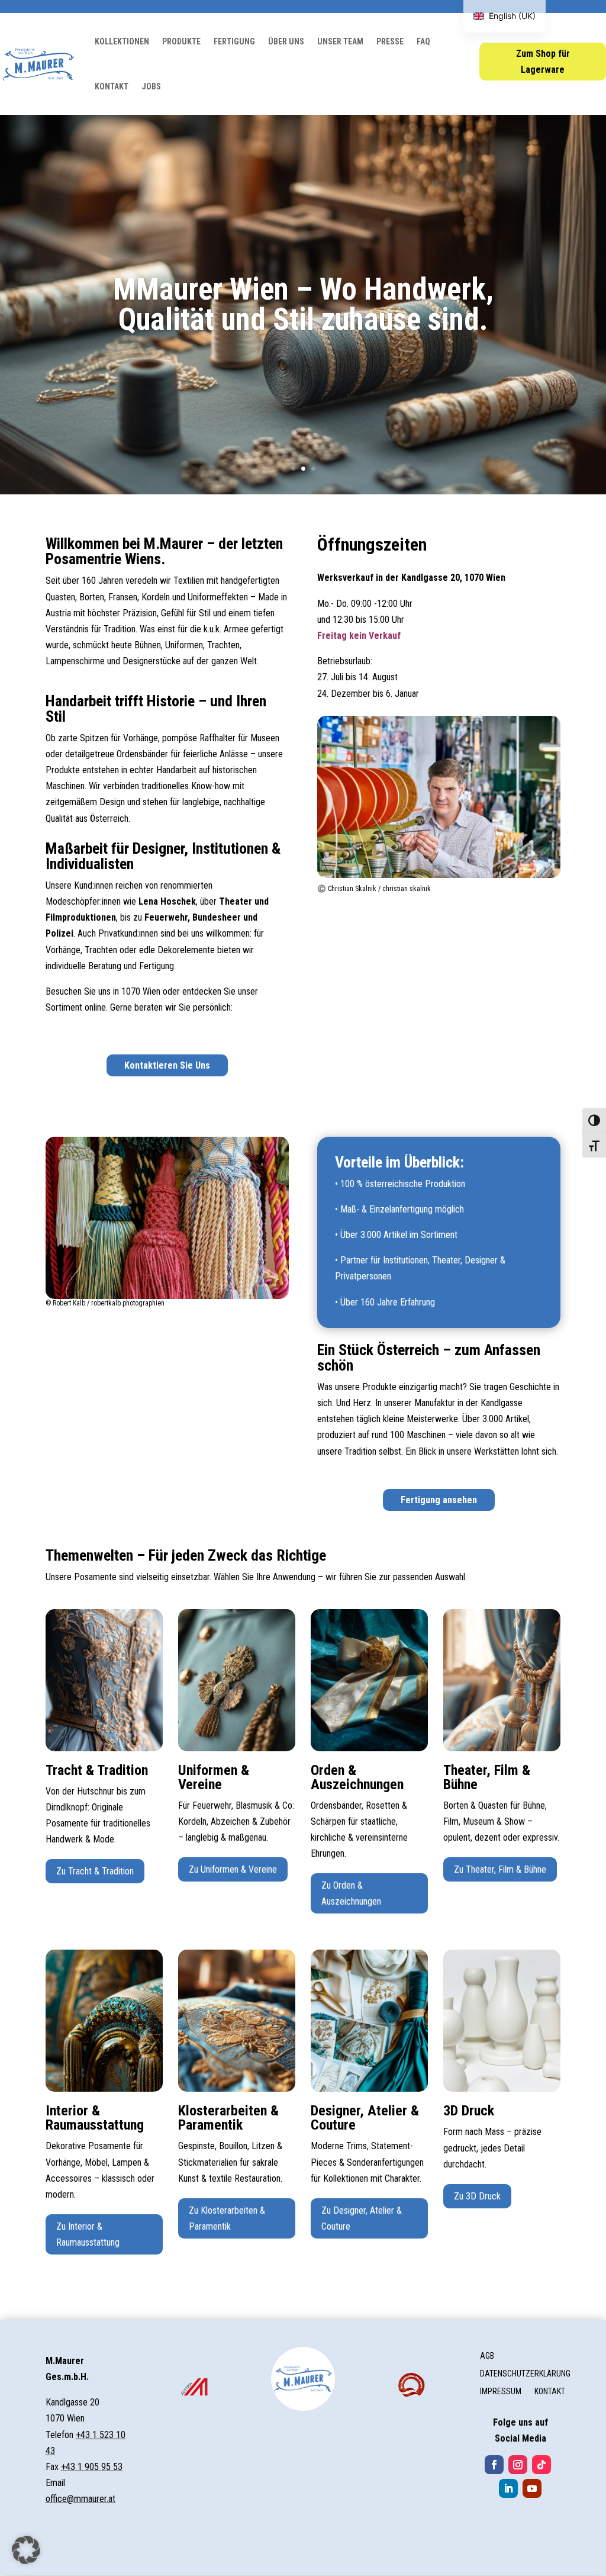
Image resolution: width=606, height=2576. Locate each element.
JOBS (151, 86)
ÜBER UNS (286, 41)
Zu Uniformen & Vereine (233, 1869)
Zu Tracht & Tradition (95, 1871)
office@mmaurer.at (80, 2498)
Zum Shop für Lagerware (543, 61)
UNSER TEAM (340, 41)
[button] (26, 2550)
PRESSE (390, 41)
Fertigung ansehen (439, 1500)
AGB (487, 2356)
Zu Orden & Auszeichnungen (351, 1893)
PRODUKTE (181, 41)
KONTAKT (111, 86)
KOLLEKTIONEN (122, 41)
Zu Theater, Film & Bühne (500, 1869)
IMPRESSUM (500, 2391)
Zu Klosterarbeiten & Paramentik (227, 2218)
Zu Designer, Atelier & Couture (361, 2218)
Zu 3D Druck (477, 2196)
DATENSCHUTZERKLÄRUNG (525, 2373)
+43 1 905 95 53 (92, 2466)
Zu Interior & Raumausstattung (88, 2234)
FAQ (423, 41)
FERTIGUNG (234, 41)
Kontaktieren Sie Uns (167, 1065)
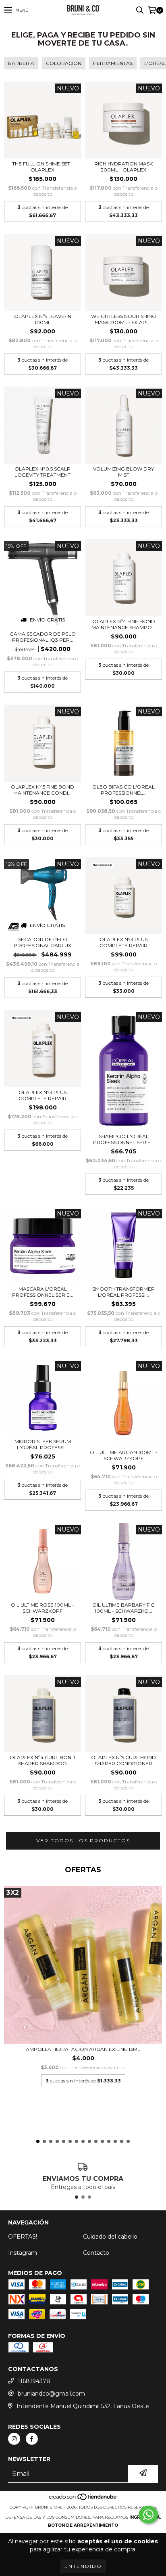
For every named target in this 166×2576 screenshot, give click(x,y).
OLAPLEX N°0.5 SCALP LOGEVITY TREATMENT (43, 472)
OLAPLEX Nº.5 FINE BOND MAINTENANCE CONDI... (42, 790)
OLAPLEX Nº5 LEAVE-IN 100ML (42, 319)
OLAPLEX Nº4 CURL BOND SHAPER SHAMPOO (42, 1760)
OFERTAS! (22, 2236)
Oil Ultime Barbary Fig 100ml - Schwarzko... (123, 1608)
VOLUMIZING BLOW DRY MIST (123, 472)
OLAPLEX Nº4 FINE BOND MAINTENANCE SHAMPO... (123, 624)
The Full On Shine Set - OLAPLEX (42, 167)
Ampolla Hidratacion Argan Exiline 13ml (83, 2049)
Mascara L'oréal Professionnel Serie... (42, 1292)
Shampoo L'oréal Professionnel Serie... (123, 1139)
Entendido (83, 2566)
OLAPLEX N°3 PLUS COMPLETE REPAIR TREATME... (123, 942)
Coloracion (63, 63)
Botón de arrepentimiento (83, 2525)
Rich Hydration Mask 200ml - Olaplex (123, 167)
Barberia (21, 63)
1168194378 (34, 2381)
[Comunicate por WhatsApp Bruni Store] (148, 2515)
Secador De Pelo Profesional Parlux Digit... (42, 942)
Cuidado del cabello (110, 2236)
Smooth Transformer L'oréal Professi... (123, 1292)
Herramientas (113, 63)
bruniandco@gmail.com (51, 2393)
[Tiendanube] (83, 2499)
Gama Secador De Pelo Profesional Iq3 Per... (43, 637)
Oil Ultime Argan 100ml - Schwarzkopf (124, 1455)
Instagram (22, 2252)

Exercise goal »
Word for word, print every record, and leave out any picture.

Answer for the task »
Image resolution: width=606, height=2576. Locate each element.
JOBS (151, 86)
ÜBER UNS (286, 41)
Zu Uniformen & Vereine (233, 1869)
Zu Tracht & Tradition (95, 1871)
office@mmaurer.at (80, 2498)
Zum Shop für Lagerware (543, 61)
UNSER TEAM (340, 41)
[button] (26, 2550)
PRESSE (390, 41)
Fertigung ansehen (439, 1500)
AGB (487, 2356)
Zu Orden & Auszeichnungen (351, 1893)
PRODUKTE (181, 41)
KONTAKT (111, 86)
KOLLEKTIONEN (122, 41)
Zu Theater, Film & Bühne (500, 1869)
IMPRESSUM (500, 2391)
Zu Klosterarbeiten & Paramentik (227, 2218)
Zu Designer, Atelier & Couture (361, 2218)
Zu 3D Druck (477, 2196)
DATENSCHUTZERKLÄRUNG (525, 2373)
+43 1 905 95 53 (92, 2466)
Zu Interior & Raumausstattung (88, 2234)
FAQ (423, 41)
FERTIGUNG (234, 41)
Kontaktieren Sie Uns (167, 1065)
For every named target in this 166×2576 screenshot, give click(x,y).
OLAPLEX N°0.5 SCALP LOGEVITY TREATMENT (43, 472)
OLAPLEX Nº.5 FINE BOND MAINTENANCE CONDI... (42, 790)
OLAPLEX Nº5 LEAVE-IN 100ML (42, 319)
OLAPLEX Nº4 CURL BOND SHAPER SHAMPOO (42, 1760)
OFERTAS! (22, 2236)
Oil Ultime Barbary Fig 100ml - Schwarzko... (123, 1608)
VOLUMIZING BLOW DRY MIST (123, 472)
OLAPLEX Nº4 FINE BOND MAINTENANCE SHAMPO... (123, 624)
The Full On Shine Set - OLAPLEX (42, 167)
Ampolla Hidratacion Argan Exiline 13ml (83, 2049)
Mascara L'oréal Professionnel Serie... (42, 1292)
Shampoo L'oréal Professionnel Serie... (123, 1139)
Entendido (83, 2566)
OLAPLEX N°3 PLUS COMPLETE REPAIR TREATME... (123, 942)
Coloracion (63, 63)
Botón de arrepentimiento (83, 2525)
Rich Hydration Mask 200ml - Olaplex (123, 167)
Barberia (21, 63)
1168194378 (34, 2381)
[Comunicate por WhatsApp Bruni Store] (148, 2515)
Secador De Pelo Profesional Parlux Digit... (42, 942)
Cuidado del cabello (110, 2236)
Smooth Transformer L'oréal Professi... (123, 1292)
Herramientas (113, 63)
bruniandco@gmail.com (51, 2393)
[Tiendanube] (83, 2499)
Gama Secador De Pelo Profesional Iq3 Per... (43, 637)
Oil Ultime Argan 100ml - Schwarzkopf (124, 1455)
Instagram (22, 2252)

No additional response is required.